New Lozen printing LCO2 carrier design receives DNV AIP

New Lozen printing LCO2 carrier design receives DNV AIP

Written by

Nick Blenkey

LCO2 support images

Image: DNV

In principle (AIP), DNV received a detailed approval for the Shell International Trading and Shipping Company Limited and Brevik Engineering for the design of a 74,000 Cubic Meter Liquid Carbonide Dioxide (LCO2). The ship was specially developed for the Asian -Pacific market to enable CO2 cost traffic.

Carbon capture and storage (CCS) will play a key role in the decarbonization of industry in the Asian -Pacific area. The emitting countries such as Japan, Korea and Singapore examine the opportunity to send considerable amounts of their own CO2 to store locations in the entire region. This requires the development of larger capacity ships than those currently planned for European CCS projects.

In order to put this in the right perspective, the LCO2 airlines built in Norway for the Pioneering Project Northern have a capacity of 7,500 cubic meters each.

According to DNV, low-pressure freight tank constructions are an important component to commercialize these large LCO2 ships in order to enable the transport of CO2 to lower costs.

This AIP from DNV includes a comprehensive scope in a variety of disciplines, including the evaluation of specific technical challenges for LCO2 airlines. Over 50 documents have been checked, with the focus on the design of the freight tank, including the tank integrity analysis and the suitability of materials.

With dimensions with a length of 290 meters and a 12-meter draft for access to key East Asian ports, the equipped ship reflects the size of a 174,000 cubic knife LNG wearer. It has 15 cylindrical tanks that store 74,000 cubic meters of liquid -CO2 at about -50 ° C and 6–8 bargains, a low pressure industrial standard.

The ship is also designed for the future edging of CO2 from the main motor exhaust gas.

According to DNV, this performance is a significant milestone for the presentation of the viability of innovative grief printing technology for CO2.

“We are pleased to work closely with Shell and Brevik Engineering to bring this innovative gas carrier design into play,” said Mathias Sørhaug, CO2 shipping of Business Development Director at DNV Maritime. “This AIP underlines the importance of common innovations and cooperation in the further development of solutions that support the development of the wider CCS value chain. The scale is important to reduce the CCS costs, and this work shows the feasibility of large CO2 carriers with a low CO2 footprint. “

“After months of technical research, we are proud to have received this detailed approval in principle in order to confirm the feasibility of low pressure with a tender design,” said Lee Teng-Huar, General Manager of Shell, Maritime Operations, Asia Pacific and the Middle East. “We look forward to seeing how innovations like this may improve security, scalability and flexibility to achieve competitiveness in the implementation of cross -border CCS on a large scale.”

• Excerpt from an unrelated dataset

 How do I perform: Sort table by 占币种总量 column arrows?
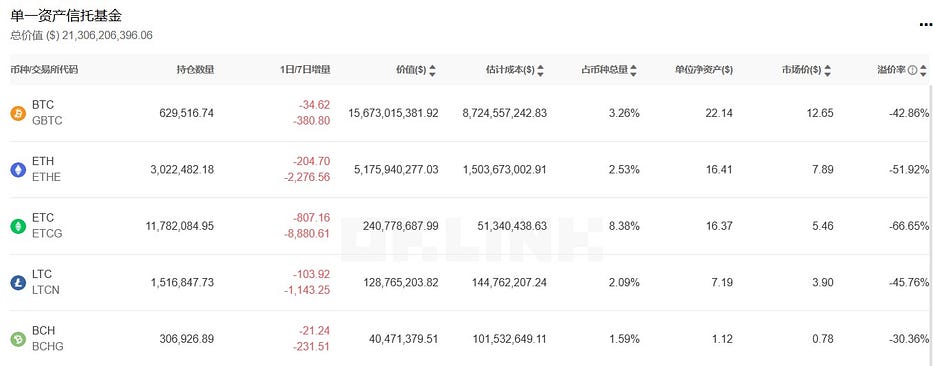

Evert Grødal, Managing Director of Brevik Engineering AS, states that the company brought its experience in ship design and CO2 ship logistics with the development of the new low-pressure CO2Xcriner, in which the main philosophy was to reduce the technological risk and to ensure compliance with current regulations.

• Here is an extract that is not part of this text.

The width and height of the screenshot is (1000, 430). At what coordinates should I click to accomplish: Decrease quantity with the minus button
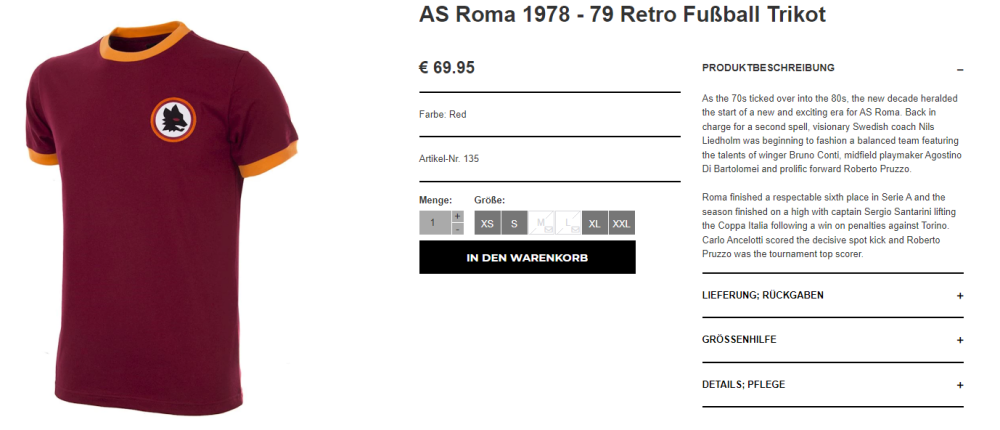pos(457,229)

“Based on a comprehensive technology study that is carried out in cooperation with Shell, this innovative design will probably stop new benchmarks in safe, efficient and sustainable CO2 shipping,” he said.

DNV states that the approval in principle (AIP) is an independent assessment of a concept based on a predefined framework of the requirements. It confirms the feasibility of the design and ensures that there are no significant technical obstacles that hinder its implementation.